§ **Problem**: Rewrite the entries from the line with "Expand the tab search dropdown" up to and including the line with "Action: 366,250", replacing "document icon" with "file icon" and leaving everything else unchanged.

§ **Exercise input**:
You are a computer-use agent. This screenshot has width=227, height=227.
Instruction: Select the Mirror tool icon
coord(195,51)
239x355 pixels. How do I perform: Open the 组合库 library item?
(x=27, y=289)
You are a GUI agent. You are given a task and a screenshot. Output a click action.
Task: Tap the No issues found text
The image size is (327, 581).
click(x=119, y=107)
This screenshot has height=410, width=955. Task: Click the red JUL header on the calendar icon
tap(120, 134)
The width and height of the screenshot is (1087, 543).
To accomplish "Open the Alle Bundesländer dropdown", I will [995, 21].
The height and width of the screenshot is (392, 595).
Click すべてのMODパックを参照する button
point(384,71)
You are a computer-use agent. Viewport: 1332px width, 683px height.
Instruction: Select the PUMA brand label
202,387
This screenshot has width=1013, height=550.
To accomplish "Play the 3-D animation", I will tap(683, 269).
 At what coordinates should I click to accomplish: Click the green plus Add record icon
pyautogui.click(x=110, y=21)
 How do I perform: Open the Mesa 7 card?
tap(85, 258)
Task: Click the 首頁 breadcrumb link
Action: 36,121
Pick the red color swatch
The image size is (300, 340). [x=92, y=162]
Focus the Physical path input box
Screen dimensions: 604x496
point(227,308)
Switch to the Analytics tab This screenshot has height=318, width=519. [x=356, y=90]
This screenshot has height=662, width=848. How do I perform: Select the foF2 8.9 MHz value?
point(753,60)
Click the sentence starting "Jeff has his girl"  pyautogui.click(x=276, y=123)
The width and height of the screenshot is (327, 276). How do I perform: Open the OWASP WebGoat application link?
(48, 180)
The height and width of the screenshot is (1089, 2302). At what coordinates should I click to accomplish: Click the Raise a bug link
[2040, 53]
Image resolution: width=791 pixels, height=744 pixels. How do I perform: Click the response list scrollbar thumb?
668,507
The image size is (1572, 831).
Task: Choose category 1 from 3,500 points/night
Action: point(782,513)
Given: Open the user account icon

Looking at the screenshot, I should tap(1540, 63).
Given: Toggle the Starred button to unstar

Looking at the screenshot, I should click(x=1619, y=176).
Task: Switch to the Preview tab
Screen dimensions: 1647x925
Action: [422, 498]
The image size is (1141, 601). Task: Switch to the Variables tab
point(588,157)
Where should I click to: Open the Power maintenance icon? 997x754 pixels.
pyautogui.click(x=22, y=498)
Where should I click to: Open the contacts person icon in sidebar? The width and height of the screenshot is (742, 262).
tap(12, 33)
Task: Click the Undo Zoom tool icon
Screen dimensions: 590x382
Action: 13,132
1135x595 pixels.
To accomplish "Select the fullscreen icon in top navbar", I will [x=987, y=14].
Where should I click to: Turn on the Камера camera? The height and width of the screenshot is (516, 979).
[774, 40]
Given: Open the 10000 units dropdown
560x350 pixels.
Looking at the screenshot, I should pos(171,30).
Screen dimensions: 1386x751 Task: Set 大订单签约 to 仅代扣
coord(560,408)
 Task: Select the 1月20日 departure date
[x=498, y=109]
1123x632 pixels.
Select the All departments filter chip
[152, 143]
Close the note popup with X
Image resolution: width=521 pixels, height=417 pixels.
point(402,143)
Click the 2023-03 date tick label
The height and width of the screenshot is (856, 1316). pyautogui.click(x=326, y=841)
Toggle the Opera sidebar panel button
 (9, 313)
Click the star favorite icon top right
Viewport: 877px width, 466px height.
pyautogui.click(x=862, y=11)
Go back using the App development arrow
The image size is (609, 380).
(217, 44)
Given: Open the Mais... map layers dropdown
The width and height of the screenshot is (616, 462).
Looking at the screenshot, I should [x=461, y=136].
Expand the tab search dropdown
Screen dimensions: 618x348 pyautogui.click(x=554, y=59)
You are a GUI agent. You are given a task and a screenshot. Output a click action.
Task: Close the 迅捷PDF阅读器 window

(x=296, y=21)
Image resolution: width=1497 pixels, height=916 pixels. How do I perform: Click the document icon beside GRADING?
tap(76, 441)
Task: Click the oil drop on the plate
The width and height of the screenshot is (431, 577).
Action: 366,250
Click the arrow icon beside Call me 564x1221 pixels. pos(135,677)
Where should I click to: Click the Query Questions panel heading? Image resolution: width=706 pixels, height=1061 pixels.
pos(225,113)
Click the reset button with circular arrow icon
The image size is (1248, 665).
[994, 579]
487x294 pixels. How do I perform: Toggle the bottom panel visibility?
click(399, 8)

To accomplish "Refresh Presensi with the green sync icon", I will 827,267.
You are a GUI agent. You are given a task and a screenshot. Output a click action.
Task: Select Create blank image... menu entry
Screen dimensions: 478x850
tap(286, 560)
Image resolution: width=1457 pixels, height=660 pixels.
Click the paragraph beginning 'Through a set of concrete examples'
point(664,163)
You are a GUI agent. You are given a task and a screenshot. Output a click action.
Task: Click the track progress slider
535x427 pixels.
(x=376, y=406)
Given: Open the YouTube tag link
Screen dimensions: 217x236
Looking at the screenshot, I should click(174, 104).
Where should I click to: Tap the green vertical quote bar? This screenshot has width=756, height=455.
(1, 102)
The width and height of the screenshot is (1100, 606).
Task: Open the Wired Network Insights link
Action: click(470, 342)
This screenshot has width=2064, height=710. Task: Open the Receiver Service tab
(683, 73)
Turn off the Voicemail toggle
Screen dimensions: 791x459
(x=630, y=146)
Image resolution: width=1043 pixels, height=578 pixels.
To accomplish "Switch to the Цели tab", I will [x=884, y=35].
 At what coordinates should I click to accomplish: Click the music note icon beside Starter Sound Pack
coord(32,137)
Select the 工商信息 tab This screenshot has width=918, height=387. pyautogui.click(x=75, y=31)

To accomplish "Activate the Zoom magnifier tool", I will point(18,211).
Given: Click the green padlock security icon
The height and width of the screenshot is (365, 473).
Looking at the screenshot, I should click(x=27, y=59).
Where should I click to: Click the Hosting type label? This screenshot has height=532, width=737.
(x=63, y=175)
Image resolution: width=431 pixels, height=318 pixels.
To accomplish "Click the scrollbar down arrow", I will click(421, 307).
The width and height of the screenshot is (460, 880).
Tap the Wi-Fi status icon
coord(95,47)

§ **Output of the task**:
Expand the tab search dropdown
Screen dimensions: 618x348 pyautogui.click(x=554, y=59)
You are a GUI agent. You are given a task and a screenshot. Output a click action.
Task: Close the 迅捷PDF阅读器 window

(x=296, y=21)
Image resolution: width=1497 pixels, height=916 pixels. How do I perform: Click the file icon beside GRADING?
tap(76, 441)
Task: Click the oil drop on the plate
The width and height of the screenshot is (431, 577).
Action: 366,250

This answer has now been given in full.